··· Selected extract

In February of 2006, Lighthouse Trails issued a report titled “Awana: Are They Heading Toward Contemplative/Emergent?” The concerns were over the organization’s connection with Willow Creek, with Awana’s interest in Spiritual Formation and with a recommended ministry list that included a number of contemplative/emergent organizations, including Youth Specialties.1
A year and a half later, Awana is showing signs that it is becoming a full-blown contemplative organization. First of all, through Awana’s prison project, the organization is incorporating New Age sympathizer Ken Blanchard’s Lead Like Jesus Encounter program. On July 13th, we spoke with Lyndon Azcuna, Awana Cross Cultural Ministries director, who told us he was a Lead Like Jesus facilitator. Azcuna works in the main headquarters office of Awana. He said that the project was using Ken Blanchard’s materials. When we explained to him that Blanchard promoted the New Age and mystical meditation, he said that the program did not have these elements.
However, the Lead Like Jesus Encounter is largely based on Blanchard’s book, Lead Like Jesus, and that book does include contemplative elements. For instance, in the chapter called “The Habits of a Servant Leader” a palms-up, palms-down exercise is described (something Richard Foster has encouraged)(p. 158). The book gives a typical instruction on contemplative:
Before we send people off for their period of solitude, we have them recite with us Psalm 46:10 in this way: Be still and know that I am God. Be still and know. Be still. Be…. When people return from their time of solitude, they have big smiles on their faces. While many of them found it difficult to quiet their mind, they say it was a powerful experience. The reality is most of us spend little if any time in solitude. Yet if we don’t, how can God have a chance to talk with us?

······
··· Source material

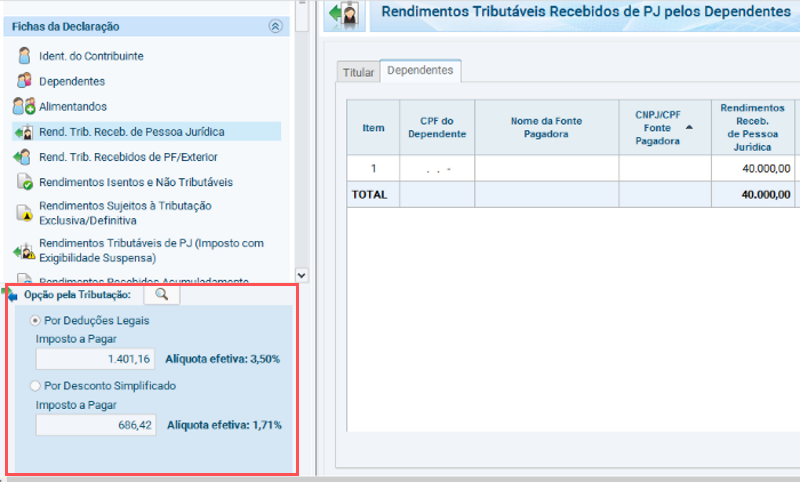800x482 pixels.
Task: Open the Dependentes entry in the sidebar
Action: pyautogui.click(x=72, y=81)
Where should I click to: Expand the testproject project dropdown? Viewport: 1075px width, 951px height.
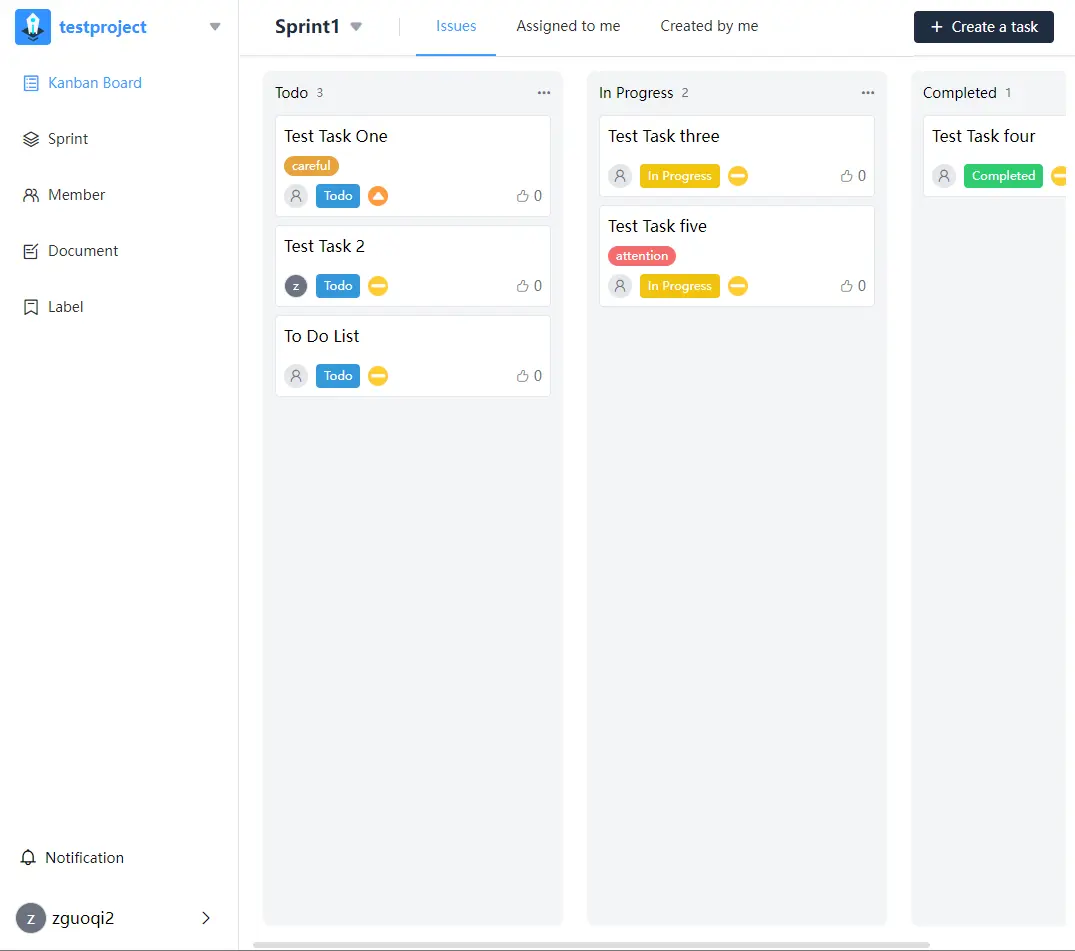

······

Stated problem ->
Using the text on Awana above, mark each statement yes or no and quote the exact words from the text that settle it.
1. Lighthouse Trails issued its report on Awana in February of 2006.
2. Lyndon Azcuna said the prison project was not using Ken Blanchard's materials.
3. The palms-up, palms-down exercise is described in the chapter called "The Habits of a Servant Leader."

Response ->
1. Yes: "In February of 2006, Lighthouse Trails issued a report titled “Awana: Are They Heading Toward Contemplative/Emergent?”"
2. No: "He said that the project was using Ken Blanchard’s materials."
3. Yes: "in the chapter called “The Habits of a Servant Leader” a palms-up, palms-down exercise is described"